> RECORDS
★ ★ ★ ★ ★
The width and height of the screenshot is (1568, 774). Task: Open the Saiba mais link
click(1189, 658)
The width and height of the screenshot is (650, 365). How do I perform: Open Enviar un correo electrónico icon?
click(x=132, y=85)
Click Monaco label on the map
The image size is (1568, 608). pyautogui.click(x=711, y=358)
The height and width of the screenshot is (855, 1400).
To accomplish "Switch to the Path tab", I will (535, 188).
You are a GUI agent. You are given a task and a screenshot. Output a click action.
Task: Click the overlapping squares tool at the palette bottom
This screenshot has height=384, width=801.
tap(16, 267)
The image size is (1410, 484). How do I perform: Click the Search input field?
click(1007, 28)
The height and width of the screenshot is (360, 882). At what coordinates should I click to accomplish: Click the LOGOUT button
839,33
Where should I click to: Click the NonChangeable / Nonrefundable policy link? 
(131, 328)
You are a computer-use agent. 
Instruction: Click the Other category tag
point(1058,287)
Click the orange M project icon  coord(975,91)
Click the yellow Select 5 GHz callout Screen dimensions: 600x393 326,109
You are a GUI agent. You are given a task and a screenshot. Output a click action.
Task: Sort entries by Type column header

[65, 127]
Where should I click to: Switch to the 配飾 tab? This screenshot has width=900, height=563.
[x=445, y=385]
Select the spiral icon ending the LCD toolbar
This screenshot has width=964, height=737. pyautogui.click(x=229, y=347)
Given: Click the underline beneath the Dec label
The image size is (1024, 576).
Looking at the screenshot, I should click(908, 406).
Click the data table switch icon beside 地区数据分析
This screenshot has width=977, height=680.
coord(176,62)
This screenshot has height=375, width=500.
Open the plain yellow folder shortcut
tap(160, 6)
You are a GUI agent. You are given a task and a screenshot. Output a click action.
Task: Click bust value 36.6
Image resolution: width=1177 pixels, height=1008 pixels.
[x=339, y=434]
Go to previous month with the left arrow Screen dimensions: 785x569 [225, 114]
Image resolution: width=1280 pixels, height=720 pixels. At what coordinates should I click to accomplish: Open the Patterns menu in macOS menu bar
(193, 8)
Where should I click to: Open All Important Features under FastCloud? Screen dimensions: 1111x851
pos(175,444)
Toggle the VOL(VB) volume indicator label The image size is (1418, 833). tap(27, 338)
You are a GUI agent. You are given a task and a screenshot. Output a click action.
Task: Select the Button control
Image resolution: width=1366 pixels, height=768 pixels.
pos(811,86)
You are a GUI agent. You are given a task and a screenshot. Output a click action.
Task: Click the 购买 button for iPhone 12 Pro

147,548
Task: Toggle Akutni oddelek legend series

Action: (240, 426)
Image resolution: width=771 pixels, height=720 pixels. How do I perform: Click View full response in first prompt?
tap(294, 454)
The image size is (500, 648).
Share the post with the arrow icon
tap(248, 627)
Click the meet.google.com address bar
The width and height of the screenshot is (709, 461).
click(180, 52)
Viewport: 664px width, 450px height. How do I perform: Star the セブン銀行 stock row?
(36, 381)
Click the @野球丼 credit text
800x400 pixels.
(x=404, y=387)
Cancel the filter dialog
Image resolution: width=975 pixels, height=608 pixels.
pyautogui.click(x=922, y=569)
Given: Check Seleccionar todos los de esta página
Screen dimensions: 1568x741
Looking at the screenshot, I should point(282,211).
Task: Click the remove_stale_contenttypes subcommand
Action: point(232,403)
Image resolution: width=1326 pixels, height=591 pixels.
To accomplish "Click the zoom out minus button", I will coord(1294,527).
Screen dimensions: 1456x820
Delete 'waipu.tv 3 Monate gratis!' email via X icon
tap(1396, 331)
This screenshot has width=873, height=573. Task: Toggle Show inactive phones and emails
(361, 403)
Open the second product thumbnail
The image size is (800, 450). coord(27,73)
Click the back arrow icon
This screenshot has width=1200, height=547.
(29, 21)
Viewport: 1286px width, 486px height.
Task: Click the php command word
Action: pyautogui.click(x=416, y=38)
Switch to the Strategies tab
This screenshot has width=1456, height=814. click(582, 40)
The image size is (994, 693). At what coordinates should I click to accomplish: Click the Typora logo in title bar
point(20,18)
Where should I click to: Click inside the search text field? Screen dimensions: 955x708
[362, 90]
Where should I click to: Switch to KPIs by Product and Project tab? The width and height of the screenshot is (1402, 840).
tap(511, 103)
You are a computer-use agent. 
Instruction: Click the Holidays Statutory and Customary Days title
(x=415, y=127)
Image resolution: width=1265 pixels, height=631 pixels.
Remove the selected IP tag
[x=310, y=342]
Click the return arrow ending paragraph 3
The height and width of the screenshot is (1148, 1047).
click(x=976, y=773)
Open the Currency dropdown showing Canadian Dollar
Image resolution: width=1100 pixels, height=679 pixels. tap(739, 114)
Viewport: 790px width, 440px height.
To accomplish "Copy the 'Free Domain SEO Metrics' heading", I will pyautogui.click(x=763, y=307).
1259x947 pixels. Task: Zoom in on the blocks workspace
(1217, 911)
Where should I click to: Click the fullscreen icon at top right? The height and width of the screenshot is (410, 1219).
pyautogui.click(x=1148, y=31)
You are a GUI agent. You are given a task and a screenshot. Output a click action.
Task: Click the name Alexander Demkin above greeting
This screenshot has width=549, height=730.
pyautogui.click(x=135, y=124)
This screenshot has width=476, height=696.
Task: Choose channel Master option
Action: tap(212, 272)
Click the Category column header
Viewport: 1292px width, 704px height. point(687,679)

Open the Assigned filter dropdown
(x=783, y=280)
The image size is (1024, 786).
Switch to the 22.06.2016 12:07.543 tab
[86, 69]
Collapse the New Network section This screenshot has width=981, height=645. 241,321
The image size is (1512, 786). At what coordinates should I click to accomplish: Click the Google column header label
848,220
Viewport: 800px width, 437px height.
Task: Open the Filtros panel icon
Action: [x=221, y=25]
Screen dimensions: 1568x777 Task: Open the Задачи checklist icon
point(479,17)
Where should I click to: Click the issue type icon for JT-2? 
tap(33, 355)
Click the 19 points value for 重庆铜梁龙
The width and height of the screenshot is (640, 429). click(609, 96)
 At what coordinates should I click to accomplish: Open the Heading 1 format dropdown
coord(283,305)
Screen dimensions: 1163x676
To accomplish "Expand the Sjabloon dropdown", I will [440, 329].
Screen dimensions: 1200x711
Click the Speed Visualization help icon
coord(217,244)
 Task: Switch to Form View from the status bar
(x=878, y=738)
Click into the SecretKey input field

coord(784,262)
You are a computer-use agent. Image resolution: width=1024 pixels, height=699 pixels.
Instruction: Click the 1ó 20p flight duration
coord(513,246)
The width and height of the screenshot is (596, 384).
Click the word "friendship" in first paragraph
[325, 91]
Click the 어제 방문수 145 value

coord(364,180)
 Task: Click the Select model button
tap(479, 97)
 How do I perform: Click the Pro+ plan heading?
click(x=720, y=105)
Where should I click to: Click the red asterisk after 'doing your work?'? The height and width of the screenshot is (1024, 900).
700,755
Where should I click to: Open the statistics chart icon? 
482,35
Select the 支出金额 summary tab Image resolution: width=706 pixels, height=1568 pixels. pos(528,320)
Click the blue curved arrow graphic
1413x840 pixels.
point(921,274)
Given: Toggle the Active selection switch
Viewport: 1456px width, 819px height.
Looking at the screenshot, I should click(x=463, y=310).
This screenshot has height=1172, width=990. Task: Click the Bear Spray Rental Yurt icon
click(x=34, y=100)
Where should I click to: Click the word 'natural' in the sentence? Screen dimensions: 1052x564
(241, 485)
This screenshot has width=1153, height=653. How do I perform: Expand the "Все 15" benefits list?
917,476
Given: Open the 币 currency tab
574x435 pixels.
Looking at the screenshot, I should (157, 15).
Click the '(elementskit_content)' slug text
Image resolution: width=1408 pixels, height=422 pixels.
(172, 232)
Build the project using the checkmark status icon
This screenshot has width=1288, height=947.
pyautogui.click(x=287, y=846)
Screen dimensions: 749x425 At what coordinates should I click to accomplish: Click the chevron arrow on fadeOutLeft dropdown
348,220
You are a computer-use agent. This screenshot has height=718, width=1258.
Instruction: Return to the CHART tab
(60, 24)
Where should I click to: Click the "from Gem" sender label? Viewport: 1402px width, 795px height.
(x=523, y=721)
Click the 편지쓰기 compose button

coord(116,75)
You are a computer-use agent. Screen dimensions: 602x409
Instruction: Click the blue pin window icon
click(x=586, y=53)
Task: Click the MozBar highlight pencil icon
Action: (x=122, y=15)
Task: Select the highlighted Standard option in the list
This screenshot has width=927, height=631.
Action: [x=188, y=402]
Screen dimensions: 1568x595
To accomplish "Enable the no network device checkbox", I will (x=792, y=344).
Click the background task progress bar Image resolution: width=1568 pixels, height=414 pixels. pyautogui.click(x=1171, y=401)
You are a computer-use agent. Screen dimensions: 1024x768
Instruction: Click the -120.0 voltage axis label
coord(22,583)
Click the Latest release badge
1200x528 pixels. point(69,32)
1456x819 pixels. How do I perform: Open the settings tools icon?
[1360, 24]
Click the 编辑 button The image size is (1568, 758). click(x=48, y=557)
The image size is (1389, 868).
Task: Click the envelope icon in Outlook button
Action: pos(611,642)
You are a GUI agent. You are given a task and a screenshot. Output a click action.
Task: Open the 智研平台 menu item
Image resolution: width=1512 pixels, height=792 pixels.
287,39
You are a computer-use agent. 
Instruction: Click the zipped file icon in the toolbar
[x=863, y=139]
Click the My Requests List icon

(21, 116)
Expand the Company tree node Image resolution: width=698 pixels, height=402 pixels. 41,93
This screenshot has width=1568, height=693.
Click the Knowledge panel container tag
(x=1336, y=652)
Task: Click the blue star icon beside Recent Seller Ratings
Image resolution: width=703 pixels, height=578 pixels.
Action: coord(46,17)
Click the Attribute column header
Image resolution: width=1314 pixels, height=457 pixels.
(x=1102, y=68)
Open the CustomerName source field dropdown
★ ★ ★ ★ ★
> ACTIVITY
Show every line from the listing above in which the string "will" appears.

> EXERCISE RESULT
To accomplish "Switch to the Path tab", I will (535, 188).
To accomplish "Click the zoom out minus button", I will coord(1294,527).
To accomplish "Copy the 'Free Domain SEO Metrics' heading", I will pyautogui.click(x=763, y=307).
To accomplish "Expand the Sjabloon dropdown", I will [440, 329].
To accomplish "Enable the no network device checkbox", I will (x=792, y=344).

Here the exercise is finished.